Highlights: Still New, All Die Young, End Of The Night, Only One, Dye The World
For me, Smith Westerns’ second album is a huge improvement over the messy, lo-fi charms of their debut (The Smith Westerns, 2009). And while some complained about the more polished sound (this ‘more’, you have to understand, is relative), I’m glad I now have a clearer idea of what this band is about.
When it comes to Smith Westerns (and, indeed, Dye It Blonde), people tend to mention artists like Marc Bolan and David Bowie.
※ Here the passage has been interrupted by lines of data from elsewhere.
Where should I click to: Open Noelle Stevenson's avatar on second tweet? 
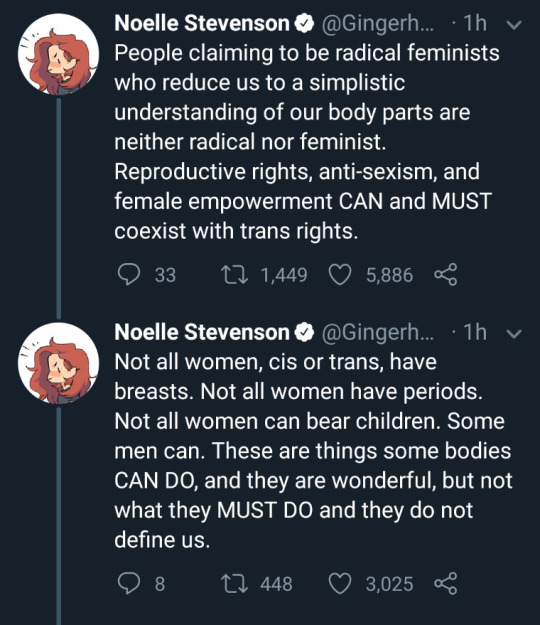pyautogui.click(x=58, y=363)
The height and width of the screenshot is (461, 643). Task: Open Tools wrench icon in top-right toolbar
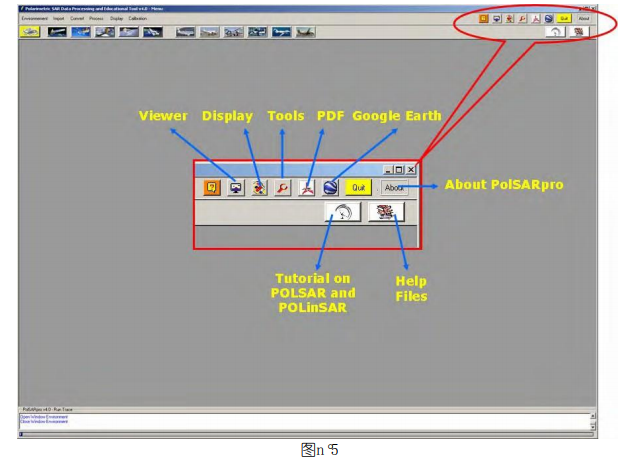(x=522, y=18)
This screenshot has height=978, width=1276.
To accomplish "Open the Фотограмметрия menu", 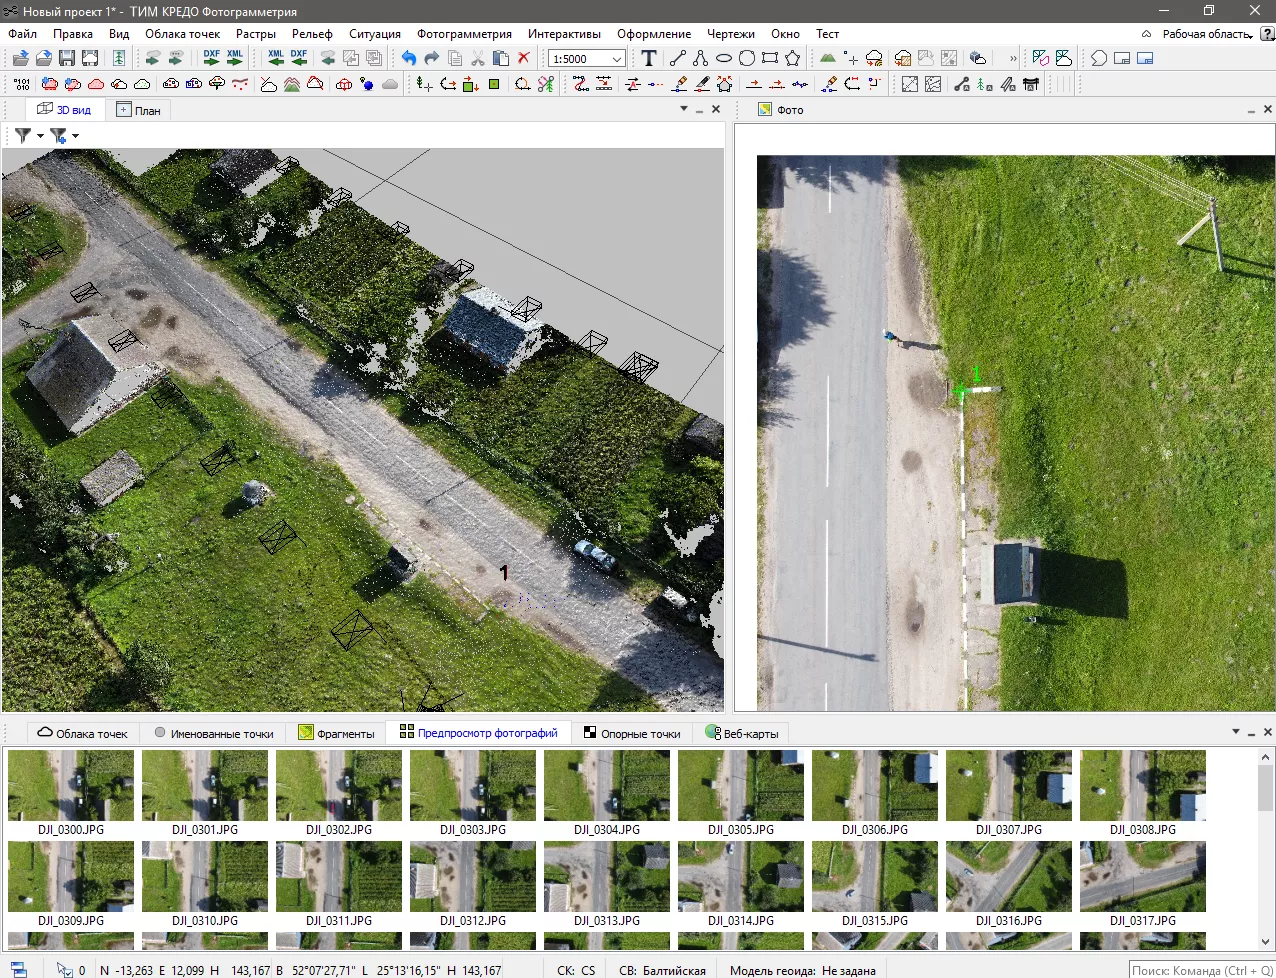I will (464, 34).
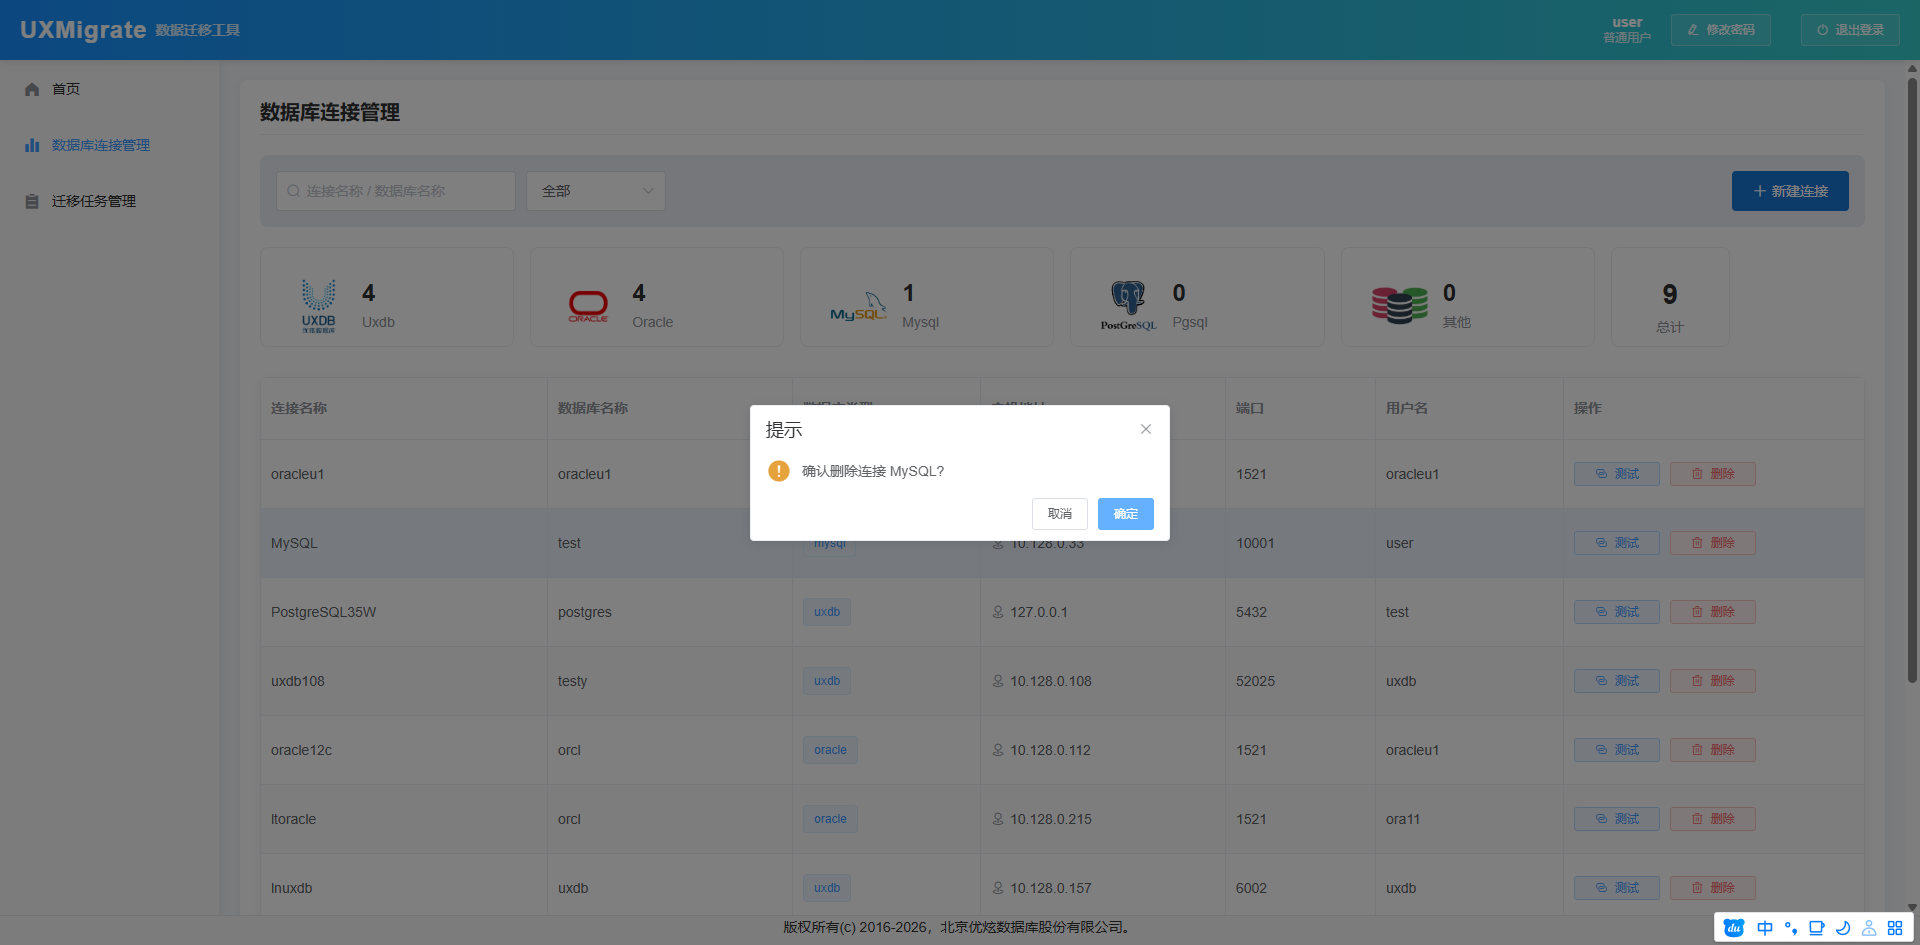Expand the 全部 database type dropdown
The width and height of the screenshot is (1920, 945).
(x=596, y=191)
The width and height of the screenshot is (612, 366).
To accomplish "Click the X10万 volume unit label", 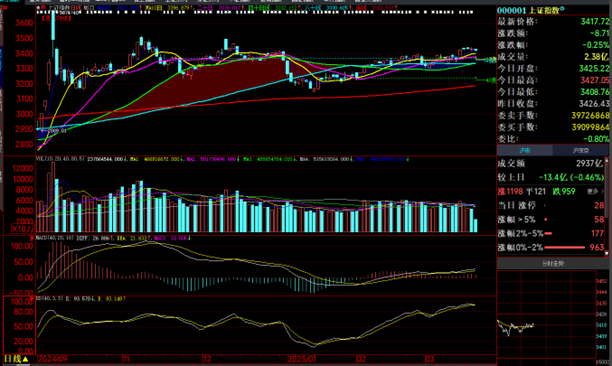I will click(23, 229).
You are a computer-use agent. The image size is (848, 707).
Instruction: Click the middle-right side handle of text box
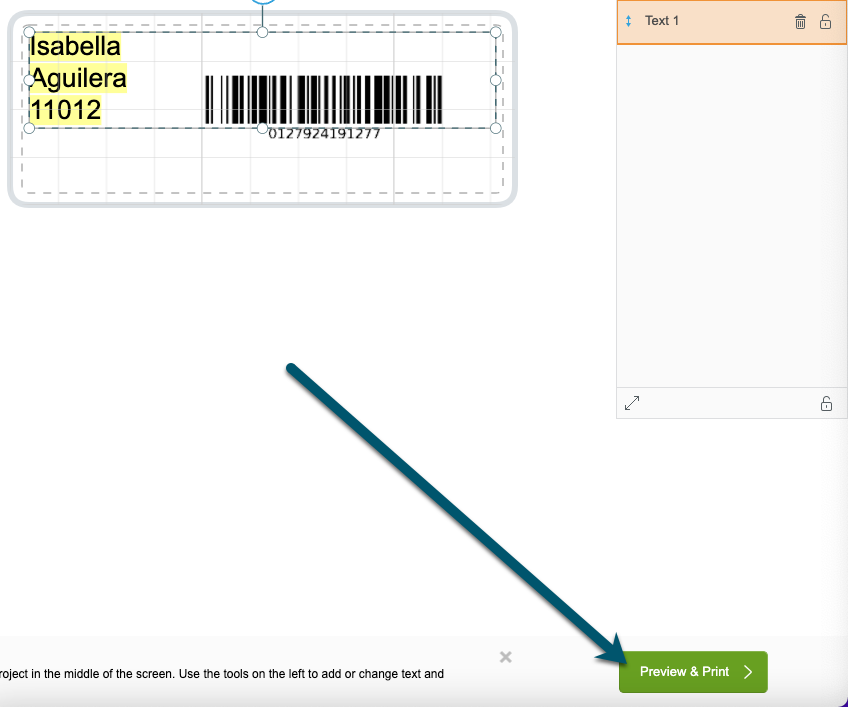(495, 80)
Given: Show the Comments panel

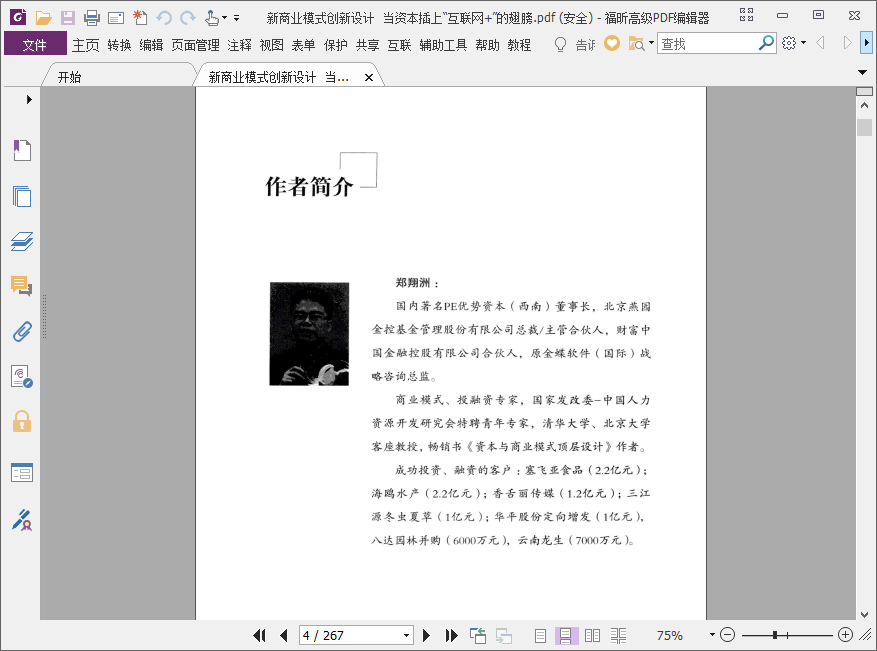Looking at the screenshot, I should click(x=22, y=287).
I’d be a fool to deny the obvious glam-rock influences here, but my reference points would rather include more contemporary suspects: think the more intense bits on The Sleepy Jackson’s first record (Lovers, 2003) or Black Kids with more guts and better tunes.
Because really, the 10 songs on Dye It Blonde sound like 10 slices of juicy, seedless watermelon. Drenched in slide guitars (The Vaccines don’t stand a chance) and noisy (but always melodic – The Vaccines still don’t stand a chance), fuzzy wall of sound, these songs are both clever and mindlessly joyful. I won’t get into too much detail, but the guitar hook of “Still New”, the breathtaking “All Die Young” chanting, and the lilting melodic delight of “Only One” can all make me pretty much disregard the mellow, non-charismatic (if lovely) vocals of the singer.
So, what are they about? Well, really, they are about catchy, ingenious pop songs, and that intense, uplifting vibe that makes you forget about everything else, and just enjoy the whole thing, hook by hook. And what a beautiful, tasteful album cover to boot.